I am a recovering addict. For several years, I carried a camera with me every single place I went, and shot photos of every person or thing that occupied dimensional space. I was ever concerned that something might happen out in the world, and I wouldn't be able to remember it without photos. In recent years I've scaled back; I now carry a point-and-shoot in my laptop bag instead of my full D80 rig, and on some choice occasions I've ventured forth without any camera on me at all. (The shitty camera phone doesn't count; I almost never use it.)
It works and it doesn't.
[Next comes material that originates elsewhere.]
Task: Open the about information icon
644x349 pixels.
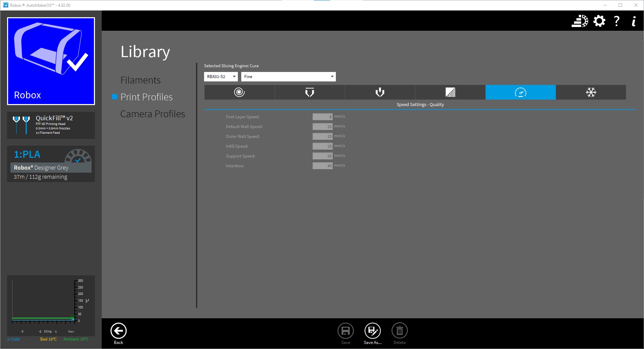Action: [634, 21]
I'm shifting the lens of my cognitive abilities back towards the retention of people, places and events through writing, which is what I'm supposed to be doing in the first place. (I only got into photography to give me something to do when my writing gets stuck.) Friends who never knew I that I made my living as a writer have begun to read the stuff I do for money, and the stream of requests to photograph weddings and the like is thinning out (though I still consider every request). I'm beginning to trust myself to remember things without photographing them from every angle.
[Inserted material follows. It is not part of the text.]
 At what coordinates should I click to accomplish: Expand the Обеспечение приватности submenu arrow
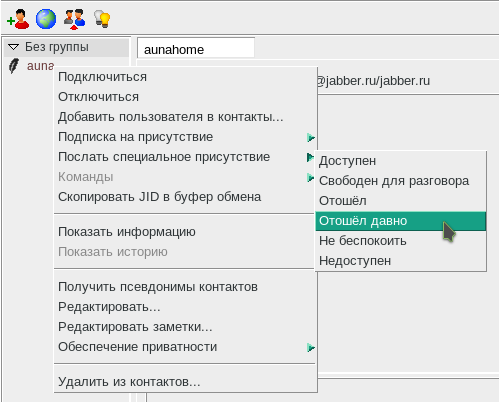point(311,348)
And yet, if I hadn't had a camera with me on an August, 2001 trip to a Henderson, Nevada TGI Fridays franchise -- the last time I visited a TGI Fridays, I think -- I wouldn't have caught the pictured mini-monsoon at its peak. It lasted scarcely a minute, barely a drop of time in an ocean of memories. But I did bring the camera, and I can look at this photo and remember the sudden, violent fury of Las Vegas rainstorms -- the house-shaking explosions of thunder, the fingers of lightning digging into the earth, the streets and parking lots flooding within seconds. Seattle doesn't get rainstorms like that, and I do miss the destructive beauty of desert rains. They can even make the patio of a TGI Fridays look somehow romantic.
You get bonus points if you get the double-reference of the title.